Exercício proposto a: Transcreva da listagem, sem nenhuma alteração, as linhas que vão da que contém "The image size is (1176, 1028)." até a que contém "coord(625,287)", incluindo as duas.

Texto fornecido:
******************************
Fita cassete faz 50 anos e resiste ao digital através de pequenos selos

Fita cassete faz 50 anos e resiste ao digital através de pequenos selos:
RIO - Uma charge que circula pela internet mostra um walkman de capa e capacete pretos falando para um iPod branco: "I am your father" (Eu sou o seu pai), numa alusão à célebre frase de Darth Vader para Luke Sywalker no filme "O império contra-ataca", de George Lucas. A brincadeira ganha um sentido todo especial em 2012, quando a fita cassete completa 50 anos. Enquanto o aparelho criado da Sony parou de ser produzido no Japão em sua versão original em 2010, a pequena fita cassete, inventada pela Philips em 1962 e carinhosamente apelidada de K7, resiste ao seu fim várias vezes anunciado.
Em pleno reinado dos players digitais, ela respira sem a ajuda de aparelhos, mantendo-se através de pequenos selos no Brasil (como o mineiro Pug Records) e no exterior, sempre em tiragens limitadíssimas. Além disso, sua imagem e seu formato ainda inspiram de aplicativos — como o Stereolizer, que simula um rack de gravação em cassete — a obras de arte — como as criações da artista americana Erika Iris Simmons, feitas com pedaços de fita —, além de vários produtos de consumo pop.
******************************
Dados para processar:
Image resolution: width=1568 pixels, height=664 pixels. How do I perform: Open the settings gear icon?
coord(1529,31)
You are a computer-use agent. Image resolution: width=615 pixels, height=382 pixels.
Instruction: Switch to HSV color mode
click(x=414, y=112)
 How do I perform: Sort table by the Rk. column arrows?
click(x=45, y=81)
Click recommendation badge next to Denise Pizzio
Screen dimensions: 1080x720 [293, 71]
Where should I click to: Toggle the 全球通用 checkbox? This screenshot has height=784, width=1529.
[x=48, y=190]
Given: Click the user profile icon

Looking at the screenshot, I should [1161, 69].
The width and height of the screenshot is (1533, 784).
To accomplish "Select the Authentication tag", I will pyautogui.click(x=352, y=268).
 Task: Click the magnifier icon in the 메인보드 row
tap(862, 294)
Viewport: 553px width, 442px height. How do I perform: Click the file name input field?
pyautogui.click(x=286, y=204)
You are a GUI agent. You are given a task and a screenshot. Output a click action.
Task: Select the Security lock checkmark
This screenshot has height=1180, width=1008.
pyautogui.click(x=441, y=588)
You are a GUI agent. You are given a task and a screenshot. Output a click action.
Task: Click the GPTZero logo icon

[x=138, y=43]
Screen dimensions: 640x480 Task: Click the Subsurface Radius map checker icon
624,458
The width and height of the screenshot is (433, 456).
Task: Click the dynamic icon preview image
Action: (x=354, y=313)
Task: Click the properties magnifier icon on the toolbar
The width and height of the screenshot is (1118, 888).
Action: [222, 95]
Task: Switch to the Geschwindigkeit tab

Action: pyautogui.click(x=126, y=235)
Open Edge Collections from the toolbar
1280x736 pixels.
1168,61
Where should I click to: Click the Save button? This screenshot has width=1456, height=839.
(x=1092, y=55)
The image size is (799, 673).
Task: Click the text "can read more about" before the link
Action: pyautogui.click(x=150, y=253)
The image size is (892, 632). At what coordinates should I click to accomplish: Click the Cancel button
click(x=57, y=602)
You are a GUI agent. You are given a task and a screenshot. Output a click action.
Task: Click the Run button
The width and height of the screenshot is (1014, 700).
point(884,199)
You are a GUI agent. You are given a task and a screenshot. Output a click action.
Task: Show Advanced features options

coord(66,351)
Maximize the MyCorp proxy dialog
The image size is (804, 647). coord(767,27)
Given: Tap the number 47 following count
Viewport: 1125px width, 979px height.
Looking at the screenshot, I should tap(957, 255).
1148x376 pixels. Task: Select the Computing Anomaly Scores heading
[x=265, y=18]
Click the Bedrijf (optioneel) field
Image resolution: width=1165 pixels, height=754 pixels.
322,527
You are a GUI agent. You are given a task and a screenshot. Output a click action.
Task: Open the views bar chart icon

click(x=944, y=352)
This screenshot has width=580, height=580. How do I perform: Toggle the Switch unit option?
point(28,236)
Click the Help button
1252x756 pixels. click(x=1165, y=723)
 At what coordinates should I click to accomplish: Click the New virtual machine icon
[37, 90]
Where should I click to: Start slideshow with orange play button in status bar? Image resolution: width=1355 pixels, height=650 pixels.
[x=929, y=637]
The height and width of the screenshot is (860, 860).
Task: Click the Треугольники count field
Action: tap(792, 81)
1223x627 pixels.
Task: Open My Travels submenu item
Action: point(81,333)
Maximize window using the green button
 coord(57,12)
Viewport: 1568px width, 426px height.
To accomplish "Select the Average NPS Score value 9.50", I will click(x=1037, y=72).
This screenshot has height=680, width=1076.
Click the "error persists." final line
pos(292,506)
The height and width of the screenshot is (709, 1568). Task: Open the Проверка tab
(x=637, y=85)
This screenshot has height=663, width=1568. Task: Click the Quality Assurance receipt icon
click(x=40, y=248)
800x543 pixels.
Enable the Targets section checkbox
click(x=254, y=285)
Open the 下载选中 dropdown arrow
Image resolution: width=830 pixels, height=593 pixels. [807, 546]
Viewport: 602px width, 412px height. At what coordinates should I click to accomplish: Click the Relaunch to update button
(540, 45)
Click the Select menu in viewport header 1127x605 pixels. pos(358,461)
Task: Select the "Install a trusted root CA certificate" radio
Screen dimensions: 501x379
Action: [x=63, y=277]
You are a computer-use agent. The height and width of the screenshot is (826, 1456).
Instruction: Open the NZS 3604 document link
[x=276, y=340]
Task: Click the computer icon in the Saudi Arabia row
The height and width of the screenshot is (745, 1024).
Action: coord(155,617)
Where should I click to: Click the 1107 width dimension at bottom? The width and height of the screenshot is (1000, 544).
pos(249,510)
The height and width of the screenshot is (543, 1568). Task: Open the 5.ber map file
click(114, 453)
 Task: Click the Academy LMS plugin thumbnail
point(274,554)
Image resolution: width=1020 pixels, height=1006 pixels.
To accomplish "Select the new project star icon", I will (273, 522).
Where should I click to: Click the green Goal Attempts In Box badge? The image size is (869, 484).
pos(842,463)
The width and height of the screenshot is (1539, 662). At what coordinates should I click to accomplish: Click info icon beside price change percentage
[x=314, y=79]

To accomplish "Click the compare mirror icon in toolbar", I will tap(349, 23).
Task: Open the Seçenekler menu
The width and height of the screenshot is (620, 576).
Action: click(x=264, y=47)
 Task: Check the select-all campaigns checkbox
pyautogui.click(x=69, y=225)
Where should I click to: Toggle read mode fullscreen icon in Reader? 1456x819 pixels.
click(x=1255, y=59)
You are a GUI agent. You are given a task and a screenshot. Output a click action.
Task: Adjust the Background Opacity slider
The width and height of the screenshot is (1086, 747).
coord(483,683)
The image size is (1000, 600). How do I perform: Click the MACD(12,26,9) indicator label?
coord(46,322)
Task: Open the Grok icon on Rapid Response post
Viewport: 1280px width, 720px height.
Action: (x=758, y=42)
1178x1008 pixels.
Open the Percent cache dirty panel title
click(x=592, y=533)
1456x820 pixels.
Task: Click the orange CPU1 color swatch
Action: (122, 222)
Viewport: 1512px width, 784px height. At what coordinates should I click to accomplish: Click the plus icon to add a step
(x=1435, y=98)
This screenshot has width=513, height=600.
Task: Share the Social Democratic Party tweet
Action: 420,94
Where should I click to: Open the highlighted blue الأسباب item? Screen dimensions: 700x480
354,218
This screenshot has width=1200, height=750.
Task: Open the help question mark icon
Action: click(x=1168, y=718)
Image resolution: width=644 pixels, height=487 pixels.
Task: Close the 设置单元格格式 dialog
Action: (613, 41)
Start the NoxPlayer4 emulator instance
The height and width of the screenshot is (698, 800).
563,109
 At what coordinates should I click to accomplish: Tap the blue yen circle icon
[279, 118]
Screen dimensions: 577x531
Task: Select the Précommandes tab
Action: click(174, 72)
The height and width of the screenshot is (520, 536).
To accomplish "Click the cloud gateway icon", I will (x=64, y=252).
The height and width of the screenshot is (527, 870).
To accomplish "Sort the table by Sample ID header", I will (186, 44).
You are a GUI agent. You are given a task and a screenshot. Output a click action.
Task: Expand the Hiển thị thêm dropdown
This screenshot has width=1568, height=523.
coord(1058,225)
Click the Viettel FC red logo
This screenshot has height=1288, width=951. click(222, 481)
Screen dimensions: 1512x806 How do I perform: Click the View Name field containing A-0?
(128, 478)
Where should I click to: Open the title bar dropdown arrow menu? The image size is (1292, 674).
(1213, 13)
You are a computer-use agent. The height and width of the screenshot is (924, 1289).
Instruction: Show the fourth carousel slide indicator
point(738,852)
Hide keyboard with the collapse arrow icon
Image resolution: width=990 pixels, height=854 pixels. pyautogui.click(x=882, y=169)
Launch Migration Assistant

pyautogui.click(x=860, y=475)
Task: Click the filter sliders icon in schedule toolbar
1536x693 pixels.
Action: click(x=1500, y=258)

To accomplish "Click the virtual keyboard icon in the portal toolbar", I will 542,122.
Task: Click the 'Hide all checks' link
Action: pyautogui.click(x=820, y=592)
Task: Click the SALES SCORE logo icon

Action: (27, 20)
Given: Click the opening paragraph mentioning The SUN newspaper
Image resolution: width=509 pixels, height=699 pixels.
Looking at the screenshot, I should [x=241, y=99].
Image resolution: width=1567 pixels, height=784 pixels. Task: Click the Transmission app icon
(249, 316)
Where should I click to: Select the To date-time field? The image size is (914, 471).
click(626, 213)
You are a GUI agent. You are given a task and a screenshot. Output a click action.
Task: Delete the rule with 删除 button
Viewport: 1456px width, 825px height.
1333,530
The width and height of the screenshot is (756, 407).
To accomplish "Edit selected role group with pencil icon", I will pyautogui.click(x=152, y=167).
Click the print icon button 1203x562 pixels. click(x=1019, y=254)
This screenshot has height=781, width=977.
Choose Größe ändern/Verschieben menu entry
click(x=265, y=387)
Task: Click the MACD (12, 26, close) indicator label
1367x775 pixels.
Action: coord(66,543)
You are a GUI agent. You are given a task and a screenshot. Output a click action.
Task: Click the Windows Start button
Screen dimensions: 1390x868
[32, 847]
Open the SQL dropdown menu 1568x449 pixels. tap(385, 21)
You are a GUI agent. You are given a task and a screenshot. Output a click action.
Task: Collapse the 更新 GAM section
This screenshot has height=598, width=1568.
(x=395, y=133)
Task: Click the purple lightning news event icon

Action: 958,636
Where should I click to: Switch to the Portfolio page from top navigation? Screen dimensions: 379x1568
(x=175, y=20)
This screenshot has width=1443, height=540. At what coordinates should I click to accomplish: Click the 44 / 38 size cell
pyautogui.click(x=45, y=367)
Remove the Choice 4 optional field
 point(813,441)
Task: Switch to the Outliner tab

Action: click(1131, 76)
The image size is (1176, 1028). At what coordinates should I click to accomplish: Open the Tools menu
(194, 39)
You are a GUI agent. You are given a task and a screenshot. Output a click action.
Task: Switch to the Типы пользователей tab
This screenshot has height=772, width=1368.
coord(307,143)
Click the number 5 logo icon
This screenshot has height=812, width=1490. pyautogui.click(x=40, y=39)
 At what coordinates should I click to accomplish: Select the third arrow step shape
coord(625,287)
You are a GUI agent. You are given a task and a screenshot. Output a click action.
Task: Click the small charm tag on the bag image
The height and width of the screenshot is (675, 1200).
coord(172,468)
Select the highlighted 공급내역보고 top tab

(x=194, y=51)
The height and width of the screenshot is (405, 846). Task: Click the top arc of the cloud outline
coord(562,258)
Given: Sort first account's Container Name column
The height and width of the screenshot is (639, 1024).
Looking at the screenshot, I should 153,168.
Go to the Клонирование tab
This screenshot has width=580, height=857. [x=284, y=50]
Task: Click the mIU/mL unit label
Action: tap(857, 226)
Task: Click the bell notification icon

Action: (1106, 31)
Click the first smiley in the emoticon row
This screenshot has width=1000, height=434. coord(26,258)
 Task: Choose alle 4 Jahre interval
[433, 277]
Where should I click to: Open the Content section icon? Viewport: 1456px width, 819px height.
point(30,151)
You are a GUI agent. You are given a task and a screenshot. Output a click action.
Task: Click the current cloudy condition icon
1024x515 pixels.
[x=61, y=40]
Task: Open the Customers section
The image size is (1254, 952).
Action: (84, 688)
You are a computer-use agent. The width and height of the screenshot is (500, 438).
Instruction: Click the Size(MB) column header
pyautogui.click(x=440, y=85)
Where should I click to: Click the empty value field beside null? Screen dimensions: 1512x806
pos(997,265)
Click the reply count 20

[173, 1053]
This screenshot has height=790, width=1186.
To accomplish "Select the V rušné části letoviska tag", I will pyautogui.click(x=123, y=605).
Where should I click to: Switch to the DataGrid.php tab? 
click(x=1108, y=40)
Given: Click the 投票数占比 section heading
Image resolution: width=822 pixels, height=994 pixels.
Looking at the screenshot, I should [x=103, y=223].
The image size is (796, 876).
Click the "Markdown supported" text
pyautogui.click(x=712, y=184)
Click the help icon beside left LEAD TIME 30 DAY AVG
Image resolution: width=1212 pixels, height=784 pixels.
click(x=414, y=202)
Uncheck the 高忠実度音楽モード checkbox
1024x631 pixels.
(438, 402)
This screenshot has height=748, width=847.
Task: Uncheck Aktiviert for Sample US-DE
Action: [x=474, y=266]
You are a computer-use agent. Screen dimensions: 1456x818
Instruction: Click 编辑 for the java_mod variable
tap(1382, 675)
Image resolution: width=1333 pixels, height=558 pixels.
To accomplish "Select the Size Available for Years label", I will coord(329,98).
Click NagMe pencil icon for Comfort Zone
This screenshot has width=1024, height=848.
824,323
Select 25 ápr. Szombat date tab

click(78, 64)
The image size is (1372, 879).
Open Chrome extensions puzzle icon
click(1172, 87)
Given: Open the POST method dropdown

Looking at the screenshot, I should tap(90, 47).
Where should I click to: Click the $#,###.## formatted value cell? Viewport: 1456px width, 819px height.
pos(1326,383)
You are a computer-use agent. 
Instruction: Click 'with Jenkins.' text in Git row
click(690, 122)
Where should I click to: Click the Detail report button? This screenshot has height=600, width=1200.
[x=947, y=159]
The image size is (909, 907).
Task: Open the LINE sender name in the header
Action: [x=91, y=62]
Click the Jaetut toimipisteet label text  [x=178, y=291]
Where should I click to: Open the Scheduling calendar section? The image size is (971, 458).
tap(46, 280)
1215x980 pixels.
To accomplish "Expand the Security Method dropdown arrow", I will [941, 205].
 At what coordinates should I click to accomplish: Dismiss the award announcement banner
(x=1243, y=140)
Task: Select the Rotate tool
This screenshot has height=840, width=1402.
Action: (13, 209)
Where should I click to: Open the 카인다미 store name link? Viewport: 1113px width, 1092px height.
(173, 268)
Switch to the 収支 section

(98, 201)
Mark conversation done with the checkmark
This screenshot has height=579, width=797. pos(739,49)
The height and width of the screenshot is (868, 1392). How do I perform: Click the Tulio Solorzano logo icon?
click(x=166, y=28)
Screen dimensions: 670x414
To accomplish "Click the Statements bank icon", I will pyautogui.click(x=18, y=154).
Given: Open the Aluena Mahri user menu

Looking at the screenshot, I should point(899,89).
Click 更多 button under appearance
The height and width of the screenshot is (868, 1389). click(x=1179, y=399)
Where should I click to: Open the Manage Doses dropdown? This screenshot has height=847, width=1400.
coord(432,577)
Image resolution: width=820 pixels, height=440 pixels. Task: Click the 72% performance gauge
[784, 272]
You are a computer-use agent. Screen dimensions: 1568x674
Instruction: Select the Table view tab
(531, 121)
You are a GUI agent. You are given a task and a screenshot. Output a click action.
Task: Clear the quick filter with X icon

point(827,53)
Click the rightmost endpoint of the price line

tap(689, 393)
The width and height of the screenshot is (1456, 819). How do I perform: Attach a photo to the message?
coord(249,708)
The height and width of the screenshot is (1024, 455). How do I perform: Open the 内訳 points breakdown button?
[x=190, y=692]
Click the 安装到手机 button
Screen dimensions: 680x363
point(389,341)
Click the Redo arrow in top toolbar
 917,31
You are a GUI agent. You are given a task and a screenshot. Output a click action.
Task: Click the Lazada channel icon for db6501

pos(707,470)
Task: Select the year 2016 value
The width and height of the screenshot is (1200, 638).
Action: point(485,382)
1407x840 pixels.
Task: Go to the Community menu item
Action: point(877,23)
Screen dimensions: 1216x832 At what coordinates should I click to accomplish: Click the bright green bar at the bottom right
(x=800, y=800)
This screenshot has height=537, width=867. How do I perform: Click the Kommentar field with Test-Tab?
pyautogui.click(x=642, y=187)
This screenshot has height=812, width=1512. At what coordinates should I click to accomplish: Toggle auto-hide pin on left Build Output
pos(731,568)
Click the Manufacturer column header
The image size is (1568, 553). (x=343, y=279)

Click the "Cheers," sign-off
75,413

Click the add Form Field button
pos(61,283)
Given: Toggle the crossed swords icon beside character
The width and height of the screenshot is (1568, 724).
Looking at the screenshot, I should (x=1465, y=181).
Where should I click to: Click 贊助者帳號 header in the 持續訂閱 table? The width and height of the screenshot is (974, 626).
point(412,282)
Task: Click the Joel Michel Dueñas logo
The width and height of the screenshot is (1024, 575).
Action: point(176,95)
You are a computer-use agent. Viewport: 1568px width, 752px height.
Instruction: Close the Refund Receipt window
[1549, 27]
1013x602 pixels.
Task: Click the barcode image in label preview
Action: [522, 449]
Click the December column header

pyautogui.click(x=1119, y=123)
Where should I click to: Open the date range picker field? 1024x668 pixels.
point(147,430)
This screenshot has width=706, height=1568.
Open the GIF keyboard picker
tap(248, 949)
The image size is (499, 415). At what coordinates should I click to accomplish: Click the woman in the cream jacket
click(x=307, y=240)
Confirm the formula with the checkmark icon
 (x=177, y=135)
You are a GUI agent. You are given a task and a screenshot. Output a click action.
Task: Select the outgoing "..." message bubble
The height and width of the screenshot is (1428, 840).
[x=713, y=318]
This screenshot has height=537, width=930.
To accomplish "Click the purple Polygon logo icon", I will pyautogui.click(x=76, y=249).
******************************
Exercício proposto b: De acordo com o texto sobre a fita cassete, por que a charge do walkman falando com o iPod ganha um sentido especial em 2012?

Resposta final a:
The image size is (1176, 1028). At what coordinates should I click to accomplish: Open the Tools menu
(194, 39)
You are a GUI agent. You are given a task and a screenshot. Output a click action.
Task: Switch to the Типы пользователей tab
This screenshot has height=772, width=1368.
coord(307,143)
Click the number 5 logo icon
This screenshot has height=812, width=1490. pyautogui.click(x=40, y=39)
 At what coordinates should I click to accomplish: Select the third arrow step shape
coord(625,287)

Resposta final b: A charge ganha um sentido especial em 2012 porque nesse ano a fita cassete completa 50 anos. Ela foi inventada pela Philips em 1962.